The criticism from China follows remarks made by Italian Defense Minister Guido Crosetto, who denounced Italy’s decision to join the Belt and Road Initiative in 2019. He referred to it as an “improvised and atrocious act” in an interview with Corriere della Sera. Crosetto openly discussed the possibility of Italy abandoning the 29 deals it signed with Beijing, while ensuring that it would not damage the relationship between the two countries. He acknowledged that China is both a competitor and a partner to Italy.
Crosetto also highlighted Italy’s unique status as the only European country and only G7 nation to join the Belt and Road Initiative. He expressed unease regarding the limited increase in Italy’s exports to China compared to the significant increase in Chinese imports. This has raised questions about the benefits of Italy’s participation in the initiative.

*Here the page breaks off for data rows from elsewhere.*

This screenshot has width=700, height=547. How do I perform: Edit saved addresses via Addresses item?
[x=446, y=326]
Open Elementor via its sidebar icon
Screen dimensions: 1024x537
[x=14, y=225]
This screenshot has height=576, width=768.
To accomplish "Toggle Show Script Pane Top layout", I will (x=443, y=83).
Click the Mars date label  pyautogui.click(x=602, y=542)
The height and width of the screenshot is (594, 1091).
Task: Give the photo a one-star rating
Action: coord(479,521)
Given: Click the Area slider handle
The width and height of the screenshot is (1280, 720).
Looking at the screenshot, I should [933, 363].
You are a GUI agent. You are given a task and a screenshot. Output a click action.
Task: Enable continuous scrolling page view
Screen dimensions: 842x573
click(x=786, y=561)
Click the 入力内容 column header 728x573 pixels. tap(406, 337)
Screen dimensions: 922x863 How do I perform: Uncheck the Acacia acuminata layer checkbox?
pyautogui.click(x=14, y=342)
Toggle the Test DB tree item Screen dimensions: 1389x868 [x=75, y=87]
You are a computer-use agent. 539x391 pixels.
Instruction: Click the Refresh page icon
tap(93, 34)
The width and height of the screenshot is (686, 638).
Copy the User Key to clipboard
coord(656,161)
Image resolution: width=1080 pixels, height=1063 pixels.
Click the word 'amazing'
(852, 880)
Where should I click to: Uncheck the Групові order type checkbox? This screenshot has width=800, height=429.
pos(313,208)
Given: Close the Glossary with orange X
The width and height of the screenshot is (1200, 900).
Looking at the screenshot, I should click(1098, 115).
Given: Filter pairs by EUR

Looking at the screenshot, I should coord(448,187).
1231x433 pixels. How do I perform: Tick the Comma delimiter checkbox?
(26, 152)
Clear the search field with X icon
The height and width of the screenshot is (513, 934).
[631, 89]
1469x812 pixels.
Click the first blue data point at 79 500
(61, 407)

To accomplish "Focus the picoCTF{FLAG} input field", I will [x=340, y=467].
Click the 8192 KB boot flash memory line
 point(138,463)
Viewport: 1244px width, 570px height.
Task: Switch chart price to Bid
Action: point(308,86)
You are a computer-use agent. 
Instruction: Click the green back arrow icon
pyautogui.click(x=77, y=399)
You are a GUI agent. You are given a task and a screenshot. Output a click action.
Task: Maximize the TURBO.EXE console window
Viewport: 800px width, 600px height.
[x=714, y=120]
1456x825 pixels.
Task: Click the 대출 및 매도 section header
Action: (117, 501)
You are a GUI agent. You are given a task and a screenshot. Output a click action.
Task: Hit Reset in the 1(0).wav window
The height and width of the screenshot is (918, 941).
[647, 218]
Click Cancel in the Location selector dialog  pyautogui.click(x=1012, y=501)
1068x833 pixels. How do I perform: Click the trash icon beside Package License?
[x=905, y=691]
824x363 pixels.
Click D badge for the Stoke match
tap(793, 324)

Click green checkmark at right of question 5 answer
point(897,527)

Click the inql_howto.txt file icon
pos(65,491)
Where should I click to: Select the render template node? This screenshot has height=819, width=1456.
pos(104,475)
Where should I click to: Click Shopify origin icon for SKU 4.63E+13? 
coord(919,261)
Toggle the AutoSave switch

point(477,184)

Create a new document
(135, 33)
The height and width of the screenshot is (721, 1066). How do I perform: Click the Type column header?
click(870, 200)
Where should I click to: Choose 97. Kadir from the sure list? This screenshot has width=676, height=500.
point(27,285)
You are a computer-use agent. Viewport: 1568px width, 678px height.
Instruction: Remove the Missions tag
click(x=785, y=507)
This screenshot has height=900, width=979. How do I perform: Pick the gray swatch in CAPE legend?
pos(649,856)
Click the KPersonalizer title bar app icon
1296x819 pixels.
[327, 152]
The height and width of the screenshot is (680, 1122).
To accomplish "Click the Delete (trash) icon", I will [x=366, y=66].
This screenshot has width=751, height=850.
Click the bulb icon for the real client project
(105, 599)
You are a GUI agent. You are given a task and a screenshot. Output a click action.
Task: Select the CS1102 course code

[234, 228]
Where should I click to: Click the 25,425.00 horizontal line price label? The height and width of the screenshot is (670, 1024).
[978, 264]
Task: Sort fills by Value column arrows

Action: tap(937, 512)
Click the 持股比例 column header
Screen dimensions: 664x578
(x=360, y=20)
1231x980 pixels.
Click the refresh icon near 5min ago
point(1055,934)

Italian Prime Minister Giorgia Meloni also raised concerns about Italy’s involvement in the Belt and Road Initiative. She described it as a paradox that Italy, despite not having the highest trade volume with China among G7 countries, is the only member of the alliance to have joined the initiative. Meloni announced that a decision on whether to withdraw from the project would be made before December. She emphasized the need for discussions with both the Chinese government and the Italian parliament before taking any irreversible actions.
Meloni’s recent visit to Washington also played a role in Italy’s reconsideration of its participation in the Chinese initiative. She mentioned discussing Italy’s involvement with US President Joe Biden but maintained that the US does not dictate Italian policy on China.
The United States has been pressuring its allies to disengage from economic deals and partnerships with China. The G7’s proposed alternative to the Belt and Road Initiative, the Partnership for Global Infrastructure and Investment, was launched last year but lacks the international profile and scale of its Chinese counterpart.
China’s Belt and Road Initiative aims to revitalize ancient trade routes and strengthen connections between China and its global partners, including Europe, Africa, and South America. The initiative has resulted in over 3,000 infrastructure projects in more than 150 countries, with investments totaling around €0.91 trillion ($1 trillion). According to the World Bank, it is expected to contribute to lifting nearly 40 million people out of poverty.
Italy’s potential withdrawal from the Belt and Road Initiative raises questions about the future of the project and the implications for Italy-China relations. It also highlights the complexities and challenges faced by countries trying to balance their relationships with China and other global powers.